» Your instructions:
Within the data below, how many lines contain "computer"? Reply with the number only.
### Records to use
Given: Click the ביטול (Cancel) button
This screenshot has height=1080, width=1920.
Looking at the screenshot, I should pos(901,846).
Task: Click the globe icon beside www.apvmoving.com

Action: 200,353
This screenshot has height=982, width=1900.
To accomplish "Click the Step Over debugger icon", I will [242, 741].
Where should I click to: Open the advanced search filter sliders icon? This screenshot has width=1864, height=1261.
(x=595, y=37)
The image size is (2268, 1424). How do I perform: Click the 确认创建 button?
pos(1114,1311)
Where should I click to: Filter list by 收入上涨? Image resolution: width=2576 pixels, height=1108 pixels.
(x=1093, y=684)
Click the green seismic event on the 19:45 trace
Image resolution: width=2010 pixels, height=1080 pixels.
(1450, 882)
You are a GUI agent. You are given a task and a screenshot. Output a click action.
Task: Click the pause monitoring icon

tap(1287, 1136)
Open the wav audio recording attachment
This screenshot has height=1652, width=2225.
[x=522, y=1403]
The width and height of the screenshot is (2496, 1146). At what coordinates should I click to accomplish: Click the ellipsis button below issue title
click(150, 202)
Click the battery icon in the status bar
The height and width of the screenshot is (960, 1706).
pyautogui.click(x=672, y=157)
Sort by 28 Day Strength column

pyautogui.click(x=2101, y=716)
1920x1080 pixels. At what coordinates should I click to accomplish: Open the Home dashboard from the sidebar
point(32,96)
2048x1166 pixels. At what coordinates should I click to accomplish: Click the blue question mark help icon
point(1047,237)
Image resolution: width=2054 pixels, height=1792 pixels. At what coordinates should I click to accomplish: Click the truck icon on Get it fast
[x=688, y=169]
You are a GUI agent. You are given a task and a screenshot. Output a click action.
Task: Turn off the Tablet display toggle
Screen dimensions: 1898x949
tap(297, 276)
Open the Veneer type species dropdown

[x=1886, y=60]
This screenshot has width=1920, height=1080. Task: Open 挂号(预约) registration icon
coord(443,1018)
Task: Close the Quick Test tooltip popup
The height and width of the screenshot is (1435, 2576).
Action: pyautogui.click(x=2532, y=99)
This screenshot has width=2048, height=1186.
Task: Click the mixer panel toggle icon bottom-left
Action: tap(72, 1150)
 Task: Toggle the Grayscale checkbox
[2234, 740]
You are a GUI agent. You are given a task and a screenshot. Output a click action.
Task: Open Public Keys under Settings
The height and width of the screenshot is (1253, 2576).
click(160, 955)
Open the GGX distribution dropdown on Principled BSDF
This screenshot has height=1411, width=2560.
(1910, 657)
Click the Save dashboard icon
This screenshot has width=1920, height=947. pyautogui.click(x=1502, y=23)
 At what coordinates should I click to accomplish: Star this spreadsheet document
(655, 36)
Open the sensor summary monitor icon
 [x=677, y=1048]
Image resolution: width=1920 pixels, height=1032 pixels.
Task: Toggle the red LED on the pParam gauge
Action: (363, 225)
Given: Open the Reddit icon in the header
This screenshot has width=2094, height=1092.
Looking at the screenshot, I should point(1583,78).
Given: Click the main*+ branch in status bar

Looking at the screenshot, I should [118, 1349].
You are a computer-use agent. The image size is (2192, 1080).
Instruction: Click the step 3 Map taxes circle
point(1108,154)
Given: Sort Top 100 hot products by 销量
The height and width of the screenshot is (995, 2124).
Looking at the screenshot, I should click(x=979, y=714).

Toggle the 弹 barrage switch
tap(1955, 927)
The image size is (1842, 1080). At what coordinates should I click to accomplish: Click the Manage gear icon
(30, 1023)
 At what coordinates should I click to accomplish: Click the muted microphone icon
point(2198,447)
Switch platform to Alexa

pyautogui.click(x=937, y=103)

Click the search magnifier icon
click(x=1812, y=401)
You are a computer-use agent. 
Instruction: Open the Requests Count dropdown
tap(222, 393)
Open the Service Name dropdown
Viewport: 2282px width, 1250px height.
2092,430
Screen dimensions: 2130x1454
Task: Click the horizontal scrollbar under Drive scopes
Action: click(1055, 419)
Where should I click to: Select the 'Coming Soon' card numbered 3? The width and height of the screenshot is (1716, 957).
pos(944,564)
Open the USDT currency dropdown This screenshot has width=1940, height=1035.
######
» Reply:
2